Clear Channel is right about one thing: the formula proposed by NPR is deeply flawed. As the WKCI example shows, contours based on the FCC F(50,50) and F(50,10) curves often do a lousy job of predicting real world coverage, and interference. I assume that NPR knows this too, and will soon be proposing a more sensible scheme.

I think the WKCI example also illustrates something else: that the half-dozen or so transmitters used by iBiquity & friends for the high-power tests were carefully selected to minimize the chances of serious interference to adjacent channel stations happening (or at least that the "victim" stations had to be owned by fellow members of the IBOC consortium, as was the case with WKCI and WCBS-FM).
 
And pigs think everything smells just fine.
 
BRNout said:
It reminds me of the kind of argument that a 3rd grader would come up with. No one complained, so the increase should be permitted - QED. How absurd.

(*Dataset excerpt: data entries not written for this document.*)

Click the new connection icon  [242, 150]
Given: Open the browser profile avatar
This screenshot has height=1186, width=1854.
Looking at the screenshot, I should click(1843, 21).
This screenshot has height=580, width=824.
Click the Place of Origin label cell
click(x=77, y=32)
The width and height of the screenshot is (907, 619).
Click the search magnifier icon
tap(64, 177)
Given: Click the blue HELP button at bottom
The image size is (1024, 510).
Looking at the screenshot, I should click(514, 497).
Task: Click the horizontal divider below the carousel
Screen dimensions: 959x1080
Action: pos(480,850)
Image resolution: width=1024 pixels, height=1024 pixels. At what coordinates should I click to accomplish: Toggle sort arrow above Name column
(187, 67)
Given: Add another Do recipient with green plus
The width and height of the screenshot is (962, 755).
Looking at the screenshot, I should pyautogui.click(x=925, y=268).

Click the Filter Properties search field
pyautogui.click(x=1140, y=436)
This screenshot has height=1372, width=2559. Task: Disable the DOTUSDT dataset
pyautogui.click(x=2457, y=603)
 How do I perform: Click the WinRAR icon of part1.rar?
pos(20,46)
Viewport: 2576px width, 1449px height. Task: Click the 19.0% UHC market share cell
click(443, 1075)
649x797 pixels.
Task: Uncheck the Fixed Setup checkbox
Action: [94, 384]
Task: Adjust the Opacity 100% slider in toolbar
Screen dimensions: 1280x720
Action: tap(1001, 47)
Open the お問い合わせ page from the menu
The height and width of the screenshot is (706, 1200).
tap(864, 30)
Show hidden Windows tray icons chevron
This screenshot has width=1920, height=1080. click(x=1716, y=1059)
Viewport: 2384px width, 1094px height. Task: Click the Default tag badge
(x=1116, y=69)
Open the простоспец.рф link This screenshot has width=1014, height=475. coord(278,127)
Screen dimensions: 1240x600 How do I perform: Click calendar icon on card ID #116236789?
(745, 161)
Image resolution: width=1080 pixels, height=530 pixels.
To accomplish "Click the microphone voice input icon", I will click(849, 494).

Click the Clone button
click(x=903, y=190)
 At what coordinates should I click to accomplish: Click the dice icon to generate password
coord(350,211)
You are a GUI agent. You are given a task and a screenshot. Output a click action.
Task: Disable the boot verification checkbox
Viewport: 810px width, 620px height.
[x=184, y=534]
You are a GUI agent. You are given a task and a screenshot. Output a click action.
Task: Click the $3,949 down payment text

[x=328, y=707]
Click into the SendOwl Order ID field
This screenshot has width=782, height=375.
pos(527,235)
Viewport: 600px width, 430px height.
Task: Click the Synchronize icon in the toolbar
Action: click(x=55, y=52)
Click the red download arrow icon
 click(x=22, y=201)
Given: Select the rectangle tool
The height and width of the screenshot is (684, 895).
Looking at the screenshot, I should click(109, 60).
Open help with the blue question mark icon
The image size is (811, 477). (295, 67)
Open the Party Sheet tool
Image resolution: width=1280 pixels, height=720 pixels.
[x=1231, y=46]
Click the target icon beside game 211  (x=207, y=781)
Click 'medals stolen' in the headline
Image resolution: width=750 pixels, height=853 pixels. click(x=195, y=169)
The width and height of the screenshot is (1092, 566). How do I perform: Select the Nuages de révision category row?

However, that's exactly how the FCC operates. They're speaking FCC language. I read reports of obsenity on the radio all the time. But if no one complains, it didn't happen. I read reports all over R-I about pirates. No one files a complaint, they don't exist.
 
radioskeptic said:
Inside Radio is reporting this morning (8/25/09) that Clear Channel engineers performed “extensive tests” in Connecticut and determined that a full 10-dB increase in “HD” digital signals on the FM band wouldn’t cause interference with other Clear Channel stations.

Quote fixed.
 
The WKLB 10db increase didn't cause interference for me even though I thought it would. In Billerica I can pick up 102.1 clearly and sometimes 102.3 WWHK Concord, NH and 102.9 WBLM in Maine with a regular radio. In Sandown, NH I get all of those stations clearly without any problem at all on a regular radio. Also With my HD portable I can get WKLB to encode HD in Concord, NH now.